Required action
Begin at the line containing "Task: Click the" in the data below and go on through the line containing "Viewport: 1850px width, 1236px height.", repeating each line exactly; include both ends and no other line.

Data provided
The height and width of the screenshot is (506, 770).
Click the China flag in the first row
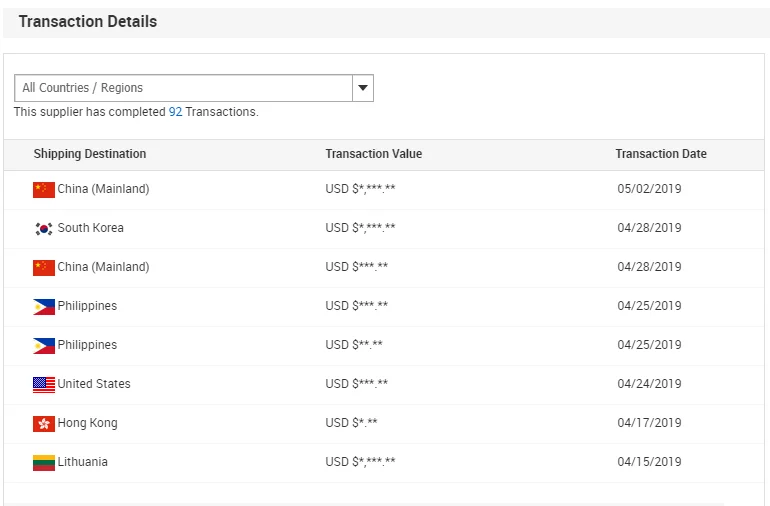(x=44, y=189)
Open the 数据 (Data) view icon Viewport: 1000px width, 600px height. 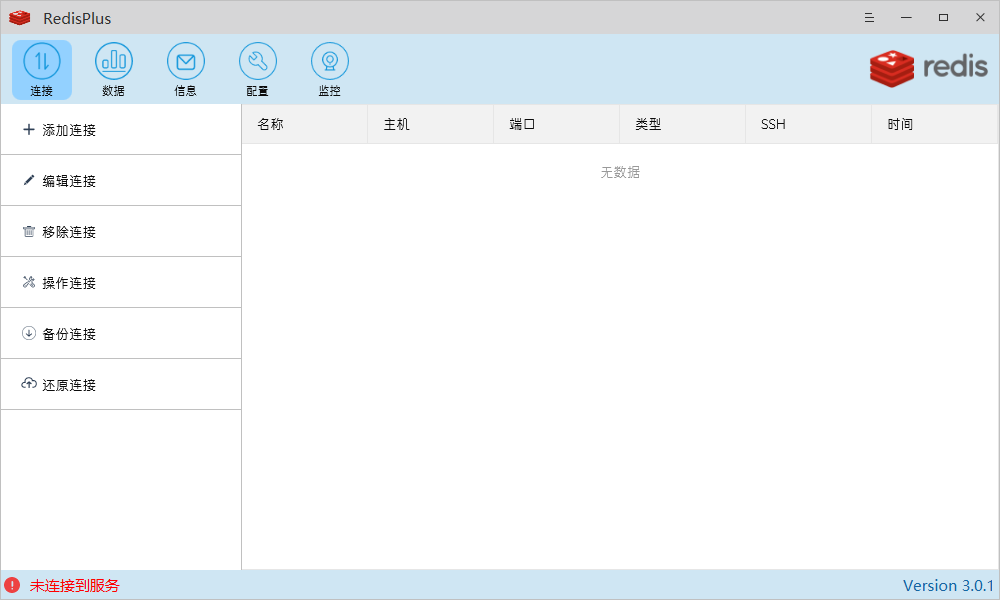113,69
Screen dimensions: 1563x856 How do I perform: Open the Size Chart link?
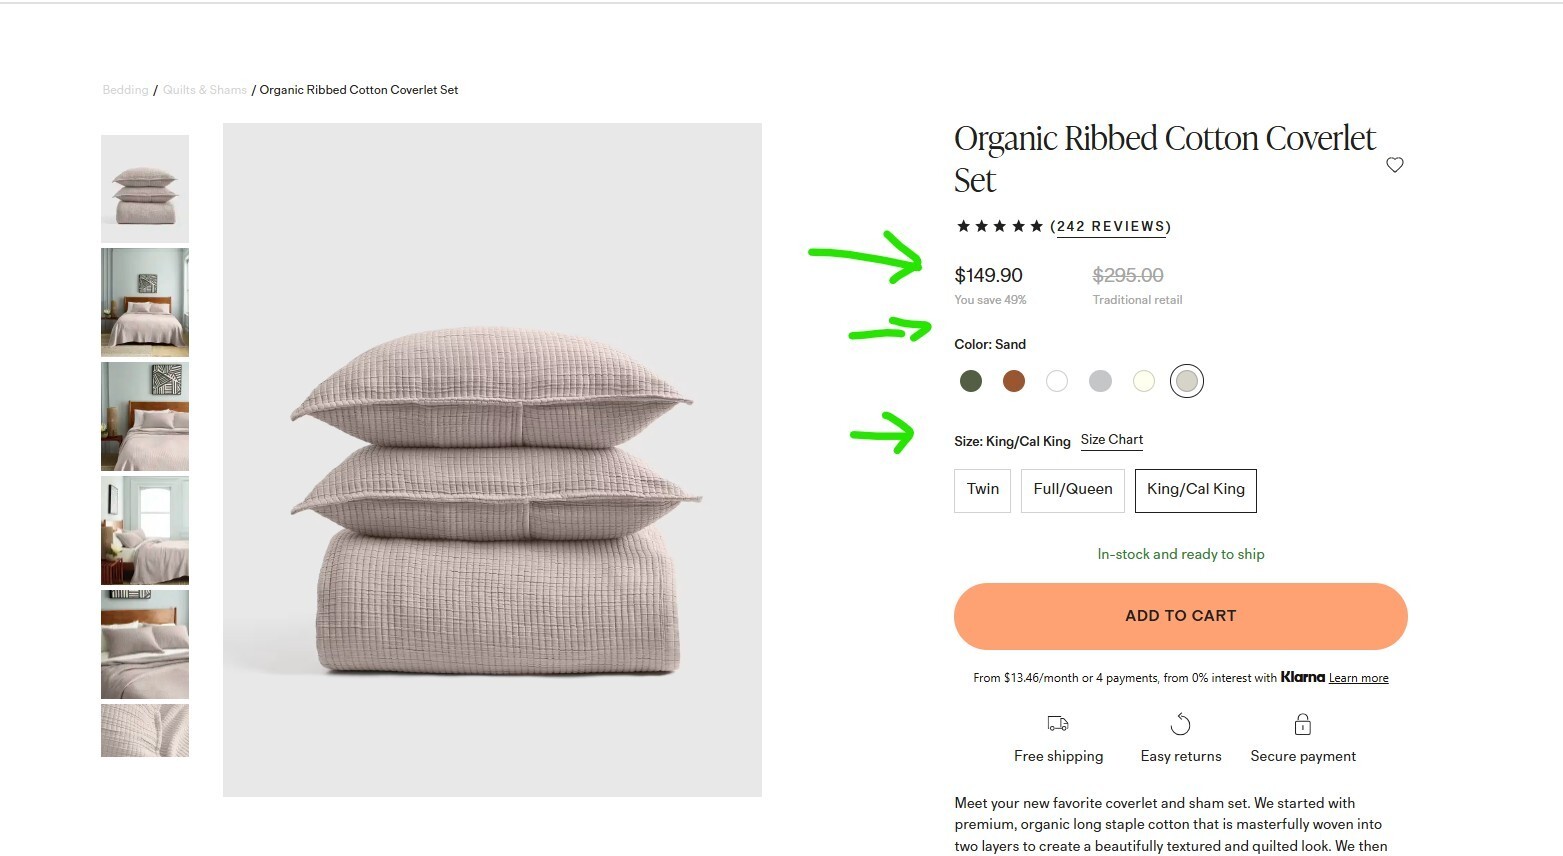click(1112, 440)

---

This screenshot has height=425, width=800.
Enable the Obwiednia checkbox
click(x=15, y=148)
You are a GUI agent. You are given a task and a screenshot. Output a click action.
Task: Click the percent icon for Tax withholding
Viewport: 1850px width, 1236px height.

* * *

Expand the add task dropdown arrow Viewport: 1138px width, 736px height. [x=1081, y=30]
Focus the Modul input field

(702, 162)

Solution for this task
Task: Click the percent icon for Tax withholding
Viewport: 1850px width, 1236px height.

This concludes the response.